METHODS: Five mongrel dogs underwent a median sternotomy and isolation of the right axillary artery. The canine bicarotid brachiocephalic trunk was reconfigured by grafting the origin of the left carotid to the proximal left subclavian artery. Microspheres were injected into the ascending aorta during 4 conditions: before and after reconfiguration, CPB with aortic cannulation, and CPB with axillary cannulation. Brain, kidneys, and skeletal muscle were analyzed for microsphere distribution.
RESULTS: Each animal served as its own control for comparison of aortic and axillary cannulation. No significant differences were documented in microsphere deposition for prereconfiguration and postreconfiguration. In the right middle cerebral artery distribution, 2300 ± 710 microspheres per gram were deposited during aortic cannulation, compared with 540 ± 110 during axillary cannulation (P < .05). In the left middle cerebral artery region, 2030 ± 330 microspheres per gram with aortic cannulation were reduced to 1320 ± 240 with axillary cannulation (P < .05). Axillary cannulation resulted in 73% fewer microspheres in the right brain and 40% fewer microspheres in the left compared with aortic cannulation (P < .05).

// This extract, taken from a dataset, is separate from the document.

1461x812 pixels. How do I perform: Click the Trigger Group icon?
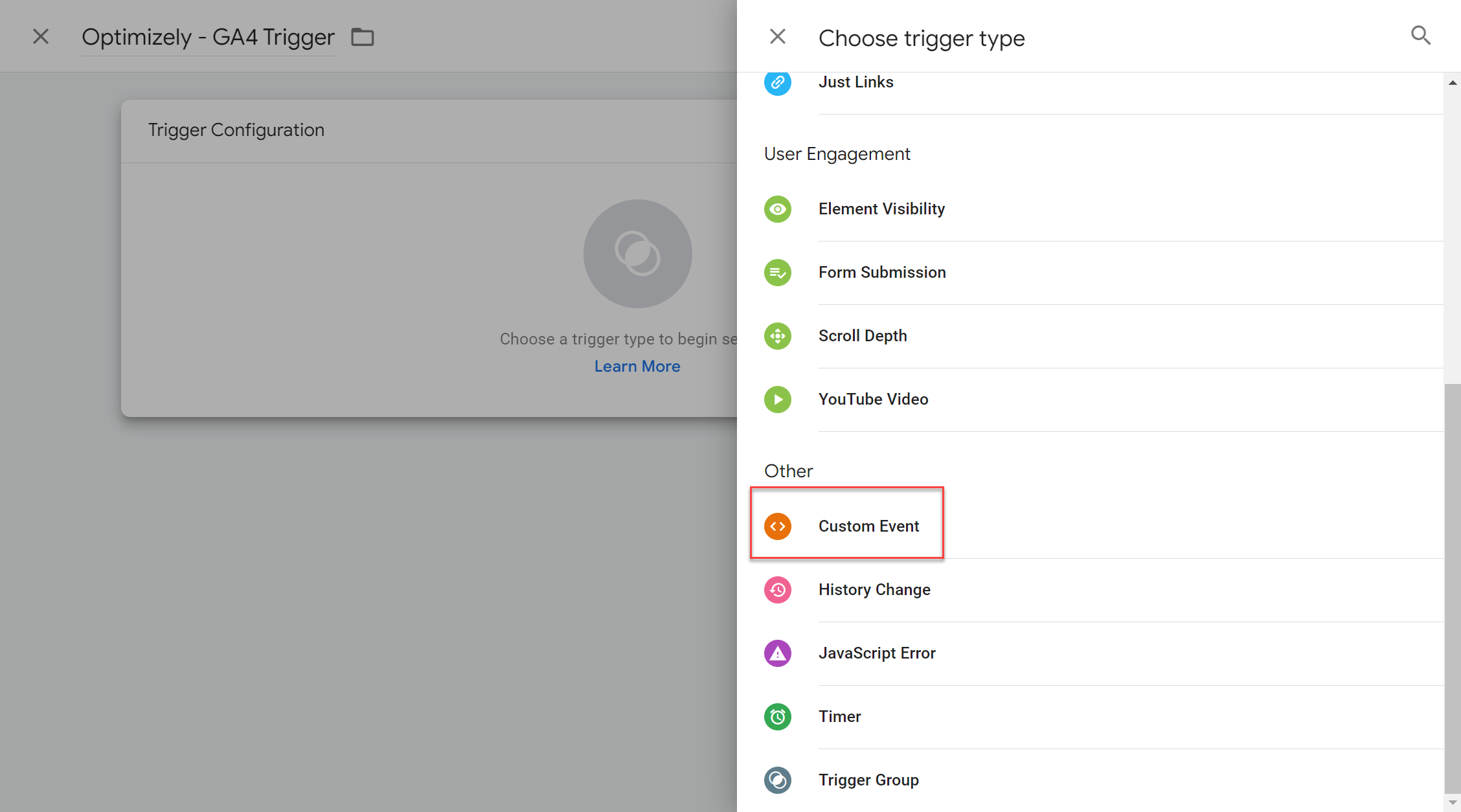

CONCLUSIONS: Axillary artery cannulation for CPB is cerebroprotective. Altered blood-flow patterns during axillary cannulation may produce retrograde brachiocephalic artery blood flow and competing intracerebral right-to-left collateral blood flow, deflecting emboli from the ascending aorta and arch toward the descending aorta. Expanded use of axillary artery cannulation during cardiac operations could decrease the incidence of stroke.